Les pieds et le bas du pantalon trempés, l'épaule droite finalement très douloureuse (et très certainement déboîtée), les mains engourdies et les jambes encore flageolantes, je me retrouvai donc plusieurs mètres sous terre dans le noir absolu. Un frisson me parcourut.

Quelque chose (je crois que c'était le même pied) me heurta et je tombai à plat ventre dans l'eau. Aïe, mon épaule.

— Allons, ne restez pas immobilisé là ! Avancez, monsieur Murphy ! s'exclama Léonard.

Il avait l'air bougon. Je me faisais des idées, ou bien il était jaloux que je sois « descendu » en premier ?

Je me relevai en grommelant. J'étais à présent trempé de la tête aux pieds. Et je ne voyais toujours strictement rien.

Derrière moi, des bruits d'éclaboussure m'annoncèrent que tout notre petit groupe était à présent six pieds sous terre.

— Je dois raccrocher, maman, je vais visiter les catacombes... Je t'aime très, très fort... sanglota Gary. Maman ?

Il fondit à nouveau en larmes et se moucha. Quelqu'un avait dû oublier de le prévenir qu'il n'y avait pas de réseau ici.

— Ne vous en faites pas, Gary. Nous serons bientôt de retour à la surface et vous pourrez rappeler votre maman, le rassura Jocelyn.

— Bien ! Voyons un peu ce plan ! déclara Léonard.

Un bruit de papier qu'on dépliait emplit le silence du souterrain.

— Mais moi, je vois rien ! gémit le zombie.

Moi non plus et j'agissais pourtant en adulte...

— Oh, attendez, je dois avoir quelque chose qui... marmonna Jocelyn.

Je l'entendis farfouiller dans sa cape puis il poussa un petit cri victorieux. Il y eut un bruit d'embrasement et une douce flamme vint illuminer l'obscurité.

Le vampire se tenait là, tout guilleret, une grosse torche puante enflammée à la main.

D'où est-ce qu'il sortait ça, lui ?

Gary renifla. À la lueur dansante du feu, sa dégaine travaillée de zombie n'en paraissait que plus terrifiante. Il regarda ensuite son portable.

— J'en veux pas, ça sent pas bon et puis ça va faire fondre ma peau.

C'est ainsi que j'héritai de la torche.

Après m'être assuré que le feu restait au bout et n'allait pas venir lécher ma main, j'observai l'environnement dans lequel j'avais bien failli me rompre le cou.

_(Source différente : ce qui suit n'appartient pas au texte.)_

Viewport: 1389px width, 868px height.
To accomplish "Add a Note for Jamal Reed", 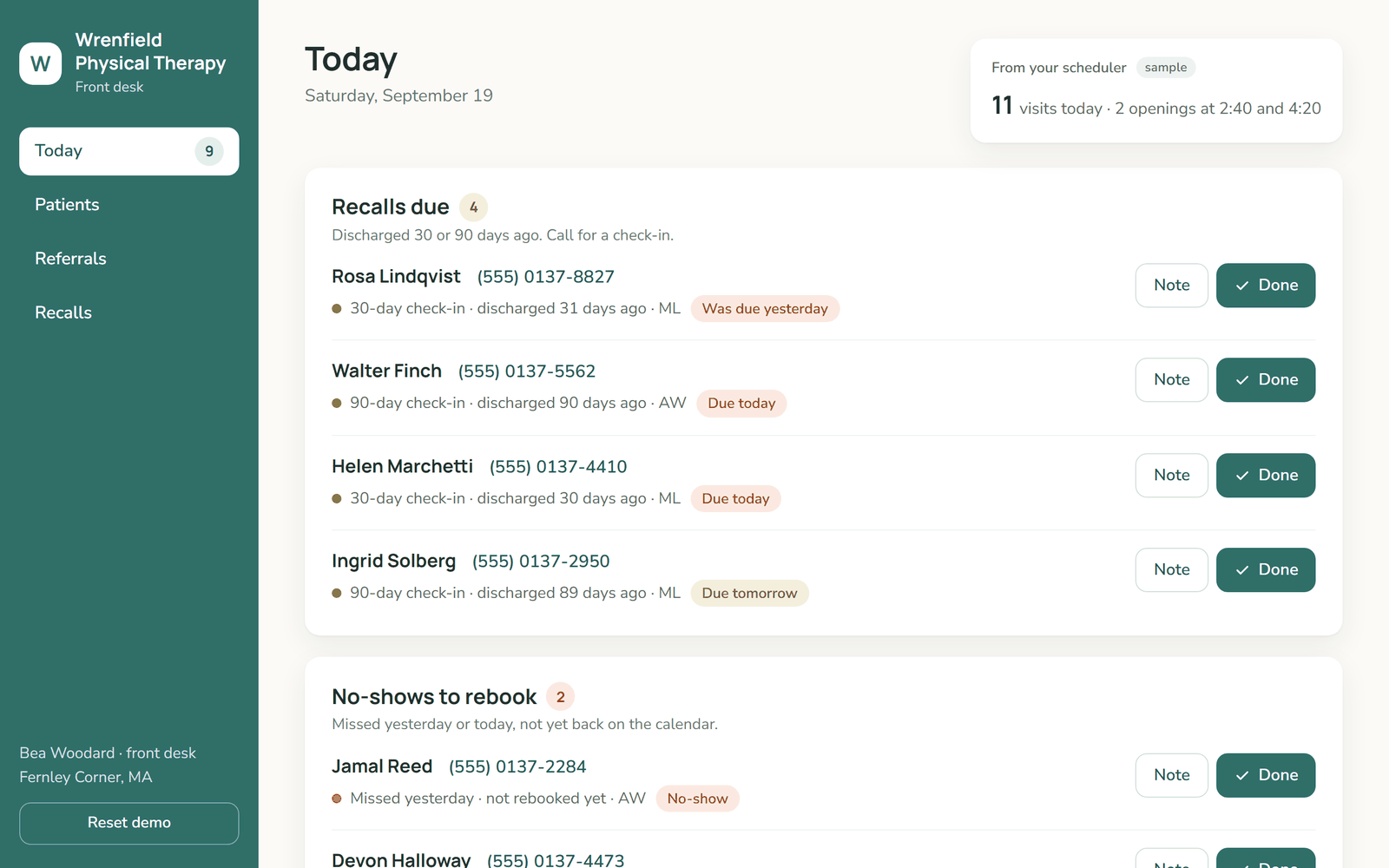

Le tunnel dans lequel nous avions débouché se prolongeait d'un côté et de l'autre vers l'obscurité. Le sol, recouvert d'eau, émergeait par endroits pour former de petits îlots secs. L'ocre des parois lisses était couvert de tags. J'en fus quelque peu rassuré : ainsi, des personnes bien vivantes avaient visité ces galeries... Peut-être même y en avait-il pas trop loin pour me tirer de là avant que les abrutis qui m'accompagnaient ne fassent plus de bêtises.

Léonard regarda le plan. Il le tourna à quarante-cinq degrés. Puis à quatre-vingt-dix. Puis à cent quatre-vingt. Puis à quarante-cinq à nouveau. Cet angle parut le convenir et il afficha un petit sourire satisfait.

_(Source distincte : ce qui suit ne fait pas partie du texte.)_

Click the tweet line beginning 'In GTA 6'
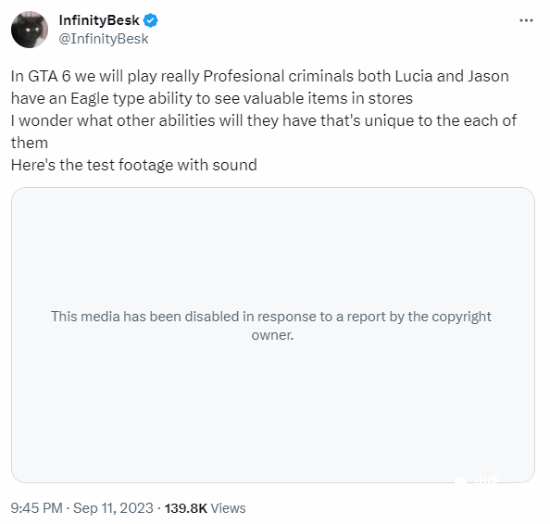This screenshot has width=550, height=524. click(x=260, y=76)
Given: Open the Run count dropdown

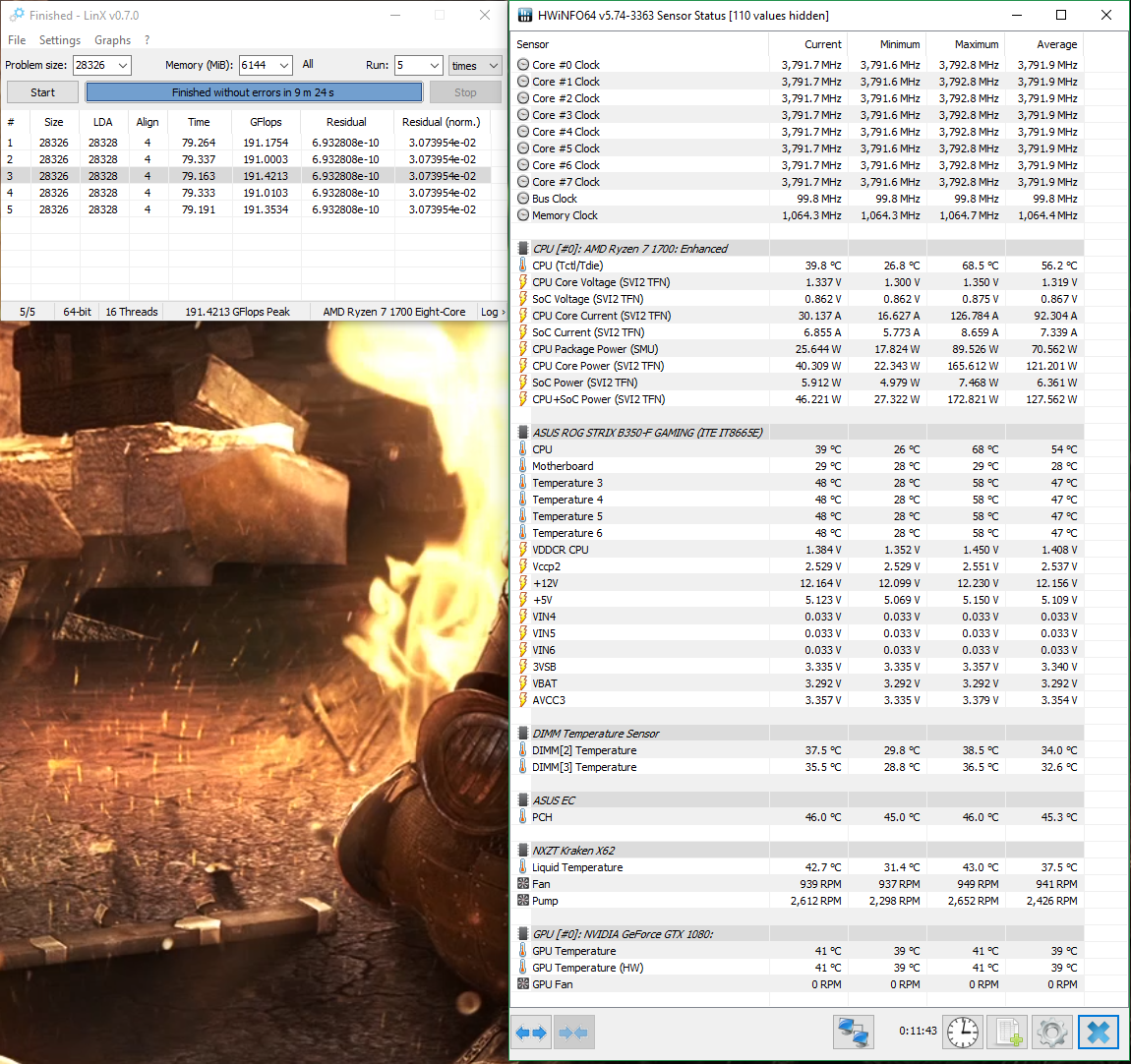Looking at the screenshot, I should (434, 65).
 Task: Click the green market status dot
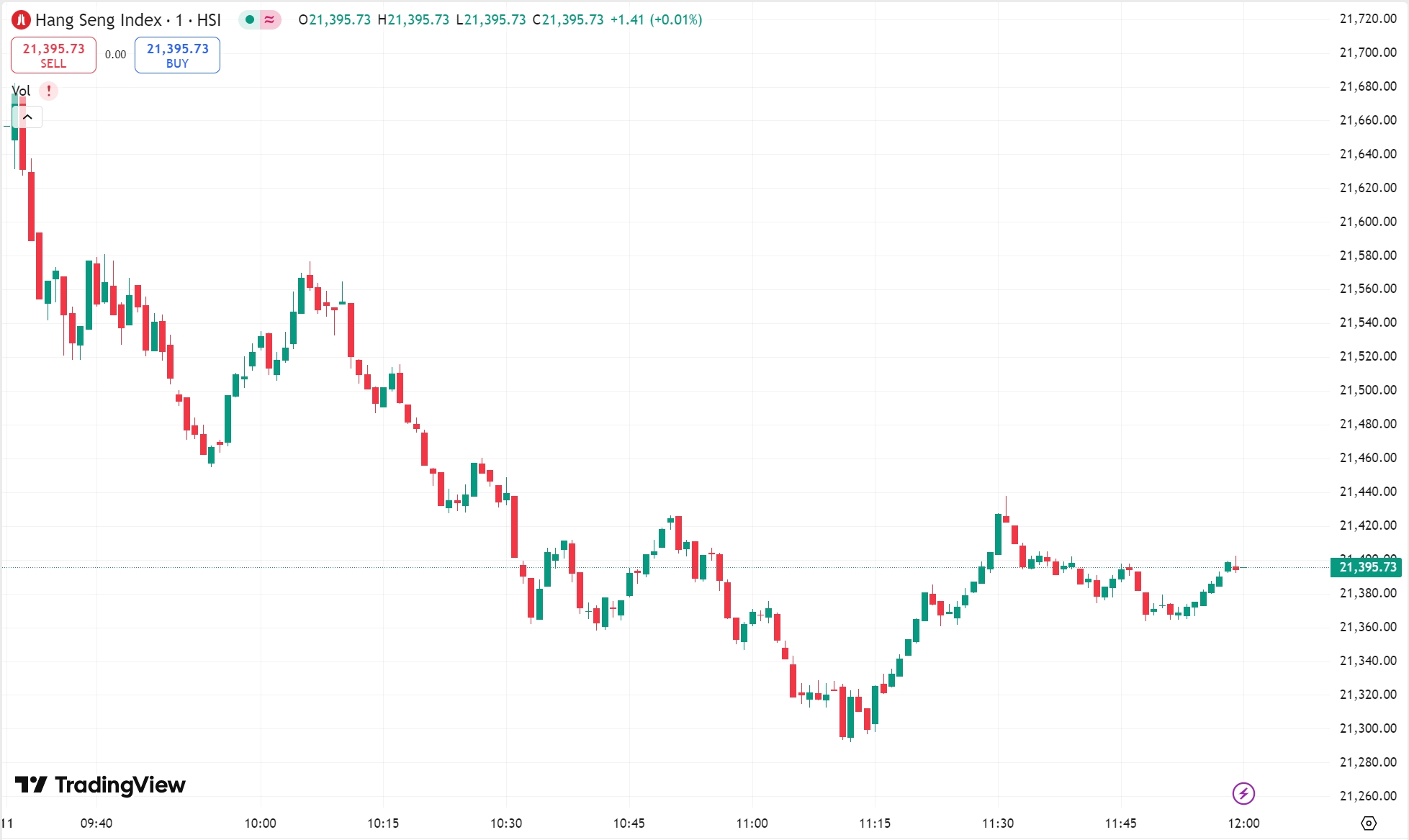[x=249, y=20]
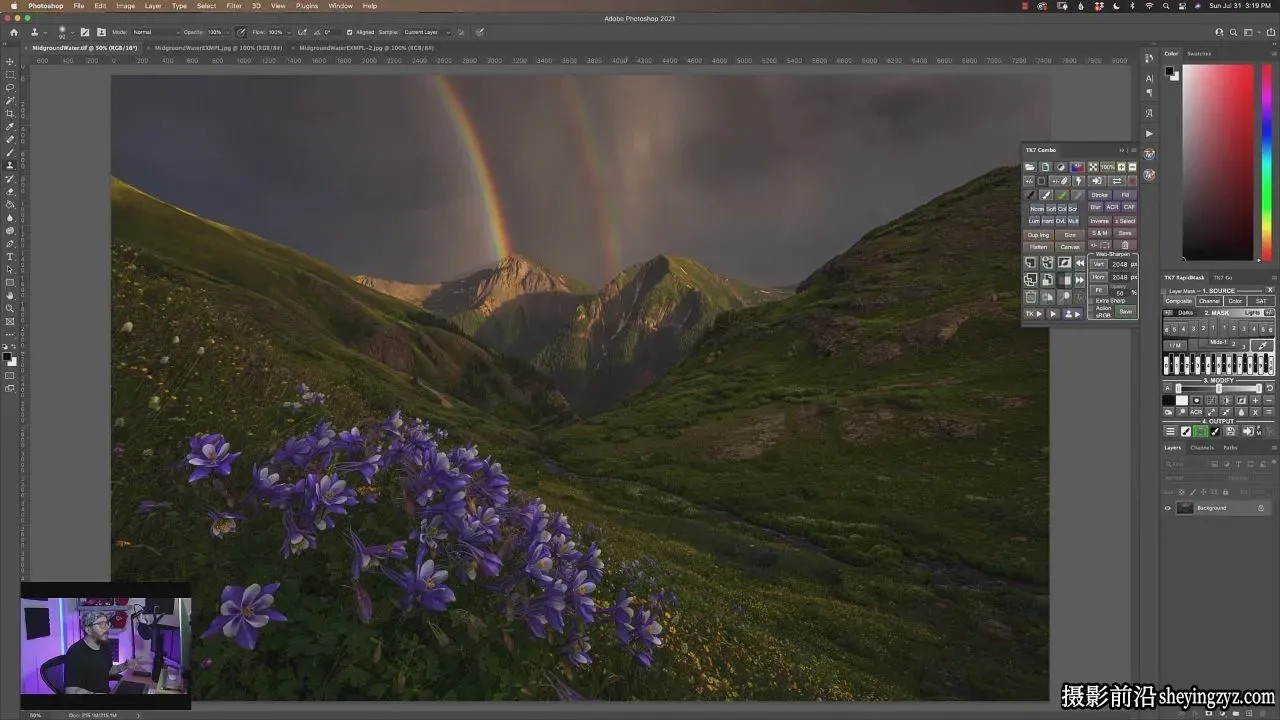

— Nous sommes ici et il faut aller dans cette direction, déclara-t-il en indiquant le tunnel qui partait sur notre droite.

J'ignorais où était ce « ici » et ce que nous trouverions exactement en allant « dans cette direction », mais c'était lui qui avait le plan, je n'avais d'autre choix que de le suivre. Et cette perspective ne m'enchantait pas le moins du monde.

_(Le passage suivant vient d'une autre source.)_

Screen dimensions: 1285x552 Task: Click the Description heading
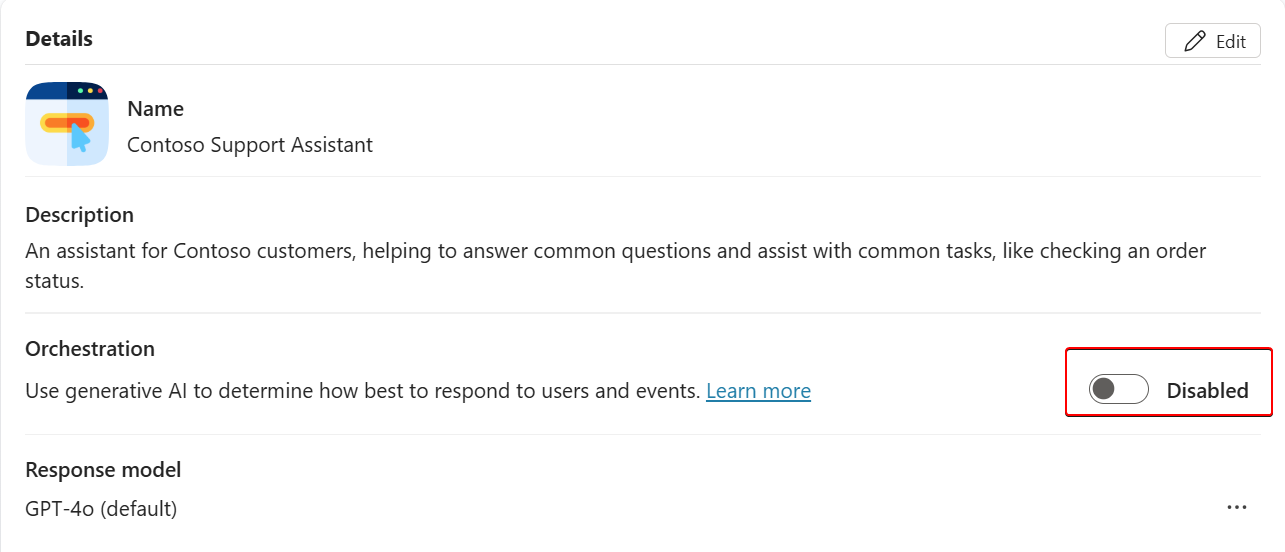pos(79,215)
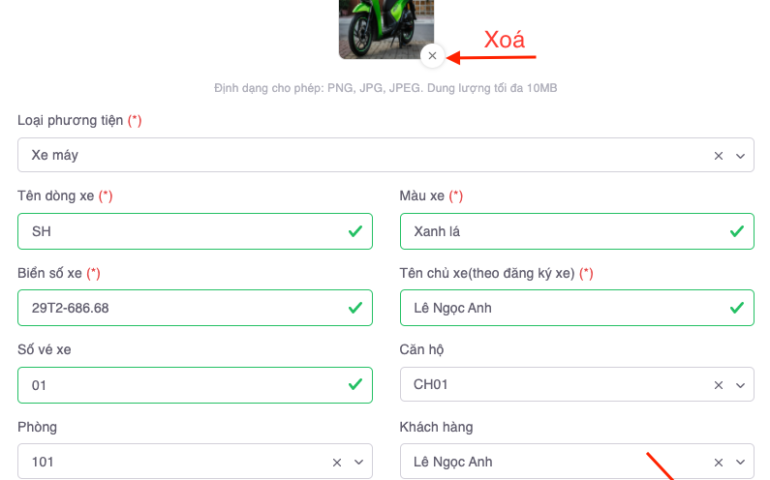The image size is (770, 480).
Task: Click the green checkmark in Tên chủ xe
Action: tap(737, 308)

Notre petit groupe se mit donc en route dans les galeries étroites et humides, éclairées de la lueur de ma torche.

Après quelques bifurcations accompagnées de rotations approximatives du plan jauni, nous nous arrêtâmes à la croisée de deux chemins et je sortis enfin de mon silence :

— On est perdus, c'est ça ?

Léonard tourna vers moi des yeux outrés.

— Que racontez-vous là, monsieur Murphy ? Perdus ? Que nenni !

Il fit pivoter une nouvelle fois le plan et se gratta la tête.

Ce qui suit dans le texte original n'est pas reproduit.